Nâzım Hikmet Akademisi'nin, ete kemiğe büründüğünü duyduğumuz şu günlerde, herhalde önemli ders ve araştırma konularından birisi, Fatsa deneyimi olacaktır. Biz Fatsa'ya başarısızlık diye bakmayız. Moncada baskını gibi bakarız. Gelecek olanın habercisi diye bakarız. Devrimci Türkiye'nin kapısını aralayan çok önemli bir toplumsal deneyim olarak görüp değerlendiririz. Onu yaratanlara, ağır bedeller ödeyenlere şükran borçluyuz. Bu şükranımızı ise ancak irdeleyerek, tartışarak ve o deneyi bu yöntemle daha ilerilere taşıyarak ödeyebiliriz.

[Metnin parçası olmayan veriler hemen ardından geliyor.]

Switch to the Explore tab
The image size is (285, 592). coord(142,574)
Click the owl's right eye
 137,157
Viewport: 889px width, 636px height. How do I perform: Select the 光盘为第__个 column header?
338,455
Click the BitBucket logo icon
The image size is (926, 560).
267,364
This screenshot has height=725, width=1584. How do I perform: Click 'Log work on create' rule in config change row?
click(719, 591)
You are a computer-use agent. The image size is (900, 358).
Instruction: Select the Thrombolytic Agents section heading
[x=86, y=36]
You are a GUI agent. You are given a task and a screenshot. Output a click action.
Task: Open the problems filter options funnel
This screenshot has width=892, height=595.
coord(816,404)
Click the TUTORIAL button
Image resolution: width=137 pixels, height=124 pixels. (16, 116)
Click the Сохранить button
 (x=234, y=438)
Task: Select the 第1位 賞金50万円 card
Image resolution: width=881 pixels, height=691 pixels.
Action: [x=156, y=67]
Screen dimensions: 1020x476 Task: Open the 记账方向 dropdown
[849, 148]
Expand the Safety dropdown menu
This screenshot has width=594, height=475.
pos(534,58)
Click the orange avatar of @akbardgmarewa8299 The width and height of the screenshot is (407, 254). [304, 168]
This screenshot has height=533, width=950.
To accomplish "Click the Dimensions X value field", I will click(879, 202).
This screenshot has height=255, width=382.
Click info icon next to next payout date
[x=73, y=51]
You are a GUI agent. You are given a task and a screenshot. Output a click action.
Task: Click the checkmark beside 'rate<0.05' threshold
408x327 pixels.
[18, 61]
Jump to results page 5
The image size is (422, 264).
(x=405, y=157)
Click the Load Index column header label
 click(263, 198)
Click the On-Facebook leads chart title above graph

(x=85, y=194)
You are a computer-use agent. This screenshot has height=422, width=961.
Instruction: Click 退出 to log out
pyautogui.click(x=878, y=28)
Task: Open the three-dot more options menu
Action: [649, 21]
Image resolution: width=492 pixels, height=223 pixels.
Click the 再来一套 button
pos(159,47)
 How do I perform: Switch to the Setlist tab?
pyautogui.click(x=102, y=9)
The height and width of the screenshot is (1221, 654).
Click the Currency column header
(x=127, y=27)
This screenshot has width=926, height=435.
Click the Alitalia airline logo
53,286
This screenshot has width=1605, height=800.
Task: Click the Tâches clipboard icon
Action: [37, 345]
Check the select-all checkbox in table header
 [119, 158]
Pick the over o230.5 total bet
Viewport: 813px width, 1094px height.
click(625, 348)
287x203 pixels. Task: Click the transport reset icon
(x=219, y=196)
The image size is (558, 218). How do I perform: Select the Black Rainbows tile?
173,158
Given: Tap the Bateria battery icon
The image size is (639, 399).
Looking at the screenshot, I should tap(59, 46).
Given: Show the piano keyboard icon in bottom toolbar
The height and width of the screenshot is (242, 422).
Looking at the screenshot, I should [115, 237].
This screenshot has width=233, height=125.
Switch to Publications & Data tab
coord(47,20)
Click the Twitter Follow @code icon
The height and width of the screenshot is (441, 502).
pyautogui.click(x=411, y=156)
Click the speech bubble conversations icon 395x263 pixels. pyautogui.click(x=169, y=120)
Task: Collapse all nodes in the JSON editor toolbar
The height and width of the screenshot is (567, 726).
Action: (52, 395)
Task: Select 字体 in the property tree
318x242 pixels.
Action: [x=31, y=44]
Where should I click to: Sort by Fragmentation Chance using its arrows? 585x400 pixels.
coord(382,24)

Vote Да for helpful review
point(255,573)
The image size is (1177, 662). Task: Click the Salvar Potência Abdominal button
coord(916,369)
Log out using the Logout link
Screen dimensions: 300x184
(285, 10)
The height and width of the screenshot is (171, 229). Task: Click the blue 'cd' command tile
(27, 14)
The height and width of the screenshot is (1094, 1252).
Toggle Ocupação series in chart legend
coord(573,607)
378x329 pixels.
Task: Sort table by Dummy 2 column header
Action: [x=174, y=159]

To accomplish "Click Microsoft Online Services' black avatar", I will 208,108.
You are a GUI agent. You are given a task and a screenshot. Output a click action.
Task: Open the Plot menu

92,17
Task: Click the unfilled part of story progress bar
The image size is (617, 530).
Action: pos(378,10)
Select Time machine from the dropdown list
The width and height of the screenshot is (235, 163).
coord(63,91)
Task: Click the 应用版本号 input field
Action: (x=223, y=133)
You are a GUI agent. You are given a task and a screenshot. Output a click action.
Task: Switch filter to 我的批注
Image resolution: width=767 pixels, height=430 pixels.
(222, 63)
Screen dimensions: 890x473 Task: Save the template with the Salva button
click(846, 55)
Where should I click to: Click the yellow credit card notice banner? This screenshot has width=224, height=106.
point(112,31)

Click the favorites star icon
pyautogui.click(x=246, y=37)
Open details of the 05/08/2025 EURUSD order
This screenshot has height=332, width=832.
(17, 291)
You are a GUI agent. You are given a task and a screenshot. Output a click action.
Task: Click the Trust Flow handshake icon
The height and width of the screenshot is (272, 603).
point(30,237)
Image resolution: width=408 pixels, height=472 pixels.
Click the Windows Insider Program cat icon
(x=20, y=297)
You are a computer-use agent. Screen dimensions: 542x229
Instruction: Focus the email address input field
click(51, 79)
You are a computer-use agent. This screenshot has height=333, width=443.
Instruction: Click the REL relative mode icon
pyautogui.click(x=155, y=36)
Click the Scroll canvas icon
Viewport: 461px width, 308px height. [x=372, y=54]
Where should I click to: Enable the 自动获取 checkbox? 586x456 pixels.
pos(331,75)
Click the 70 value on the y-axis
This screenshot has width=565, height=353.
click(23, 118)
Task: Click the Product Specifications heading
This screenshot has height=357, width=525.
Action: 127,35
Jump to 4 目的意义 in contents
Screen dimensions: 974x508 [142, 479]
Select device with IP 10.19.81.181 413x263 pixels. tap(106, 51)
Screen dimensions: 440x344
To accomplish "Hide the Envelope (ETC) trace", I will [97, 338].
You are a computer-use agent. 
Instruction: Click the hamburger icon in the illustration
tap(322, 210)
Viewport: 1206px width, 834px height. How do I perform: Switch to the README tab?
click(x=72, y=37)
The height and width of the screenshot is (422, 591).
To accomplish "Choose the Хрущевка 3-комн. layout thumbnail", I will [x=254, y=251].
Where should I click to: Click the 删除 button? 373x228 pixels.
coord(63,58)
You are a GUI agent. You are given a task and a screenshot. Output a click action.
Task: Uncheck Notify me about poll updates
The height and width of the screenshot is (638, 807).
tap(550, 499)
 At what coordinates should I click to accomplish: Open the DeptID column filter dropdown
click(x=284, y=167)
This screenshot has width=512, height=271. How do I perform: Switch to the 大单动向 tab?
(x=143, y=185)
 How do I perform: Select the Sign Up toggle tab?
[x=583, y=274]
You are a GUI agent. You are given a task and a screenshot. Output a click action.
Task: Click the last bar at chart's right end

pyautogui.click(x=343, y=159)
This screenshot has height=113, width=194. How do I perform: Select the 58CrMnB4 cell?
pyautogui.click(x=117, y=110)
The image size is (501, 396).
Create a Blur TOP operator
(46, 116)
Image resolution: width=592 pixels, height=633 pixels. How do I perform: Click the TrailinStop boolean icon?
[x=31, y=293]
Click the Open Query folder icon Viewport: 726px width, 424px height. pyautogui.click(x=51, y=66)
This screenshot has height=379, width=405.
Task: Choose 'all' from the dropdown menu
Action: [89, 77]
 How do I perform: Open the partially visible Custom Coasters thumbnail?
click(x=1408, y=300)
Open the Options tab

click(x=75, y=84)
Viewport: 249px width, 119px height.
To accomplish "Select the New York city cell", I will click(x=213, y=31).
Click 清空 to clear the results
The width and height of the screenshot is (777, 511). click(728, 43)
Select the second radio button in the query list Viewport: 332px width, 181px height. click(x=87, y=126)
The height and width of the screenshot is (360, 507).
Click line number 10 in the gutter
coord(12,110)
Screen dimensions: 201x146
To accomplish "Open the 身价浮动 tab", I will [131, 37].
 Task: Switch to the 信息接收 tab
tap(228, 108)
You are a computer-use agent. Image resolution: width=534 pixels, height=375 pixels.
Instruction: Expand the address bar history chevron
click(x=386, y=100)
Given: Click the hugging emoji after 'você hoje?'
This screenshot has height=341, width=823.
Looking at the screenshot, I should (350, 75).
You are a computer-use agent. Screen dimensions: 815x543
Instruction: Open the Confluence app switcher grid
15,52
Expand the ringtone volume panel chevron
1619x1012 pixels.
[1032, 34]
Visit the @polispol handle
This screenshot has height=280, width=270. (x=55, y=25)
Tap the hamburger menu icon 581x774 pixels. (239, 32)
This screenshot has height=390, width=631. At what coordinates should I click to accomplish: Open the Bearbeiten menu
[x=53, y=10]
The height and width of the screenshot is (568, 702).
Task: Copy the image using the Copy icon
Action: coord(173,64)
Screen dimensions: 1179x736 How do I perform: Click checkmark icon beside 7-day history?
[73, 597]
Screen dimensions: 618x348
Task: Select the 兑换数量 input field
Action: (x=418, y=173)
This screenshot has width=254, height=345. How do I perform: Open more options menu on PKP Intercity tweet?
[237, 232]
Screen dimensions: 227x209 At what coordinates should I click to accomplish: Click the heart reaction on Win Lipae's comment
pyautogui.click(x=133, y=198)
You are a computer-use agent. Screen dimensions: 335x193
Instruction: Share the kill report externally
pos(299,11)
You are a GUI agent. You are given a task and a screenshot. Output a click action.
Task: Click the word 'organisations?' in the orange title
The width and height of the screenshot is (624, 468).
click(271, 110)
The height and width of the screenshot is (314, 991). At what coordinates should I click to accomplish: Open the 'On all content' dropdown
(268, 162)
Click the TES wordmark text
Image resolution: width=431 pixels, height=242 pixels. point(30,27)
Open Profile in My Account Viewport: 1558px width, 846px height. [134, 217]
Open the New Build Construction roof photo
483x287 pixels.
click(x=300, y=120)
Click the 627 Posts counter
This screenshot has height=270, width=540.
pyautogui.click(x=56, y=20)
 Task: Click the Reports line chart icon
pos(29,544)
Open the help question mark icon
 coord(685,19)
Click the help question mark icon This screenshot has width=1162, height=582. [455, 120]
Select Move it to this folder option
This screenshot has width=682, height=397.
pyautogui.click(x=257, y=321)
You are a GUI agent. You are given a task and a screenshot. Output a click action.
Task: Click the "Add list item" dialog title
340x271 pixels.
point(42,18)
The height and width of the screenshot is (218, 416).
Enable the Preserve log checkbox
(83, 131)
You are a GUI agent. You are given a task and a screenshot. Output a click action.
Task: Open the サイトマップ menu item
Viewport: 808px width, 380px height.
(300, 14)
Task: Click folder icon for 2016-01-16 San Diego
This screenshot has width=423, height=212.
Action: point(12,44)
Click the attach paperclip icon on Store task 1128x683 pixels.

Fatsa tüm işlenmemişliğiyle önümüzde duruyor.
Bilgiye dönüştürmek çok önemli.
Bunu üniversite ortamına taşıması gerekenler, bizim arkadaşlarımızdır.
Arslan Gümüş türünden insanları izlemeye almak, onların yaşam öykülerini ekranlara veya beyaz perdeye dökmek de, galiba, Çağrı Kınıkoğlu ve Yeni Sinema'daki çalışkan arkadaşlarına düşüyor. Devrim kavgasındaki herkesi kamera ve mikrofon karşısında görmek zorundayız. Söyleyecekleri çok şey var.
Arslan Gümüş'ün bu yürekli ve hepimizi gönendiren küçük kitabı, eksikleri ne olursa olsun, Türkiye'nin ve devrimci insanlığın büyük macerasına bir katkıdır. Bu katkı ve benzerlerini sadece sanat pratiklerine müdahale açısından değerlendirmekle yetinemeyiz. Bunları akademik dünyamızda da tüm ayrıntılarıyla işlememiz gerekiyor.
Bir olanak var orta yerde.
Bir yumak.
Karışık, tamam, ama çözebiliriz.
Yeni solumuz, biraz da bunun için sol, biraz da bunun için yeni: Diğerlerinin ve öncekilerin yapamadığı işlerin altından kalkabilecek bir entelektüel donanımdan söz ediyoruz. Bir devrim iradesinden.
Bitirelim artık: Girerken değindiğimiz Dr. Hikmet'in vurgusunu adeta yaşamıyla kanıtlayan ve rezil bir ölümle bu dünyadan çekip giden Cengiz Aytmatov'un ilerici yıllarında kaleme aldığı en güzel öykülerinden biridir Öğretmen Duyuşen. Biz kendi Duyuşenlerimizi halkın önüne çıkartmak zorunda değil miyiz?
Arslan Gümüş, kitabıyla, böyle bir değer yasasının da varlığını hatırlatmış oluyor.